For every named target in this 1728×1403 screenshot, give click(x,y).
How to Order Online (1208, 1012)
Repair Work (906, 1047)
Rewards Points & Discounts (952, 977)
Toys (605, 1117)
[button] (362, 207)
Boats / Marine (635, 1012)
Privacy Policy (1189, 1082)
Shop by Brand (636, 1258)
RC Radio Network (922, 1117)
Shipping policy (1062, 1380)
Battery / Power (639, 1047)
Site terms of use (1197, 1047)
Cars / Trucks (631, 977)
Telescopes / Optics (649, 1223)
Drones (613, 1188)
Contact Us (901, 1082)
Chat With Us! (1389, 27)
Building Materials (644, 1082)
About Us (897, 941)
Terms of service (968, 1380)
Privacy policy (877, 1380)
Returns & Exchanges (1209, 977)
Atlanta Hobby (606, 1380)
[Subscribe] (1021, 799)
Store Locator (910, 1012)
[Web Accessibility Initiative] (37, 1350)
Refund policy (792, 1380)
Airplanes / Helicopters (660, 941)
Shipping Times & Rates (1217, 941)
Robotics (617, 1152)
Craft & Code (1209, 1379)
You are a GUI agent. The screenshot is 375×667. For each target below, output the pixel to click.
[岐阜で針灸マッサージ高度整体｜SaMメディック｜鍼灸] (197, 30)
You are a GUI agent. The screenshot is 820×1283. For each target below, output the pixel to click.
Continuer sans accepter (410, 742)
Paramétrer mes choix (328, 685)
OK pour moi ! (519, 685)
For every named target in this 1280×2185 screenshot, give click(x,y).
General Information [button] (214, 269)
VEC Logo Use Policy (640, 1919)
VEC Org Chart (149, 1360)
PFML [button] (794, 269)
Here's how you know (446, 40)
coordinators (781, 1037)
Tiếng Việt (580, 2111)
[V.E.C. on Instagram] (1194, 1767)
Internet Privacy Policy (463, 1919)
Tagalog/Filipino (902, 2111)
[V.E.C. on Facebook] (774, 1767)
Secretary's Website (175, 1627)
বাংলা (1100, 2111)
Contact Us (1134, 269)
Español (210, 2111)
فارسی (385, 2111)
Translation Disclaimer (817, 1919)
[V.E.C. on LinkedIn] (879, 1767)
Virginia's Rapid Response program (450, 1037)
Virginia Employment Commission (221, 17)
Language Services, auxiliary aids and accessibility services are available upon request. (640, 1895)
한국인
——————————
Goal of the exercise: Every entry, written out exactly, is what the response should contain.

Response to this exercise:
For every named target in this 1728×1403 screenshot, give click(x,y).
How to Order Online (1208, 1012)
Repair Work (906, 1047)
Rewards Points & Discounts (952, 977)
Toys (605, 1117)
[button] (362, 207)
Boats / Marine (635, 1012)
Privacy Policy (1189, 1082)
Shop by Brand (636, 1258)
RC Radio Network (922, 1117)
Shipping policy (1062, 1380)
Battery / Power (639, 1047)
Site terms of use (1197, 1047)
Cars / Trucks (631, 977)
Telescopes / Optics (649, 1223)
Drones (613, 1188)
Contact Us (901, 1082)
Chat With Us! (1389, 27)
Building Materials (644, 1082)
About Us (897, 941)
Terms of service (968, 1380)
Privacy policy (877, 1380)
Returns & Exchanges (1209, 977)
Atlanta Hobby (606, 1380)
[Subscribe] (1021, 799)
Store Locator (910, 1012)
[Web Accessibility Initiative] (37, 1350)
Refund policy (792, 1380)
Airplanes / Helicopters (660, 941)
Shipping Times & Rates (1217, 941)
Robotics (617, 1152)
Craft & Code (1209, 1379)
You are a GUI agent. The screenshot is 375×667. For each target below, output the pixel to click.
[岐阜で針灸マッサージ高度整体｜SaMメディック｜鍼灸] (197, 30)
You are a GUI agent. The screenshot is 820×1283. For each target below, output the pixel to click.
Continuer sans accepter (410, 742)
Paramétrer mes choix (328, 685)
OK pour moi ! (519, 685)
For every named target in this 1280×2185 screenshot, give click(x,y).
General Information [button] (214, 269)
VEC Logo Use Policy (640, 1919)
VEC Org Chart (149, 1360)
PFML [button] (794, 269)
Here's how you know (446, 40)
coordinators (781, 1037)
Tiếng Việt (580, 2111)
[V.E.C. on Instagram] (1194, 1767)
Internet Privacy Policy (463, 1919)
Tagalog/Filipino (902, 2111)
[V.E.C. on Facebook] (774, 1767)
Secretary's Website (175, 1627)
বাংলা (1100, 2111)
Contact Us (1134, 269)
Español (210, 2111)
فارسی (385, 2111)
Translation Disclaimer (817, 1919)
[V.E.C. on LinkedIn] (879, 1767)
Virginia's Rapid Response program (450, 1037)
Virginia Employment Commission (221, 17)
Language Services, auxiliary aids and accessibility services are available upon request. (640, 1895)
한국인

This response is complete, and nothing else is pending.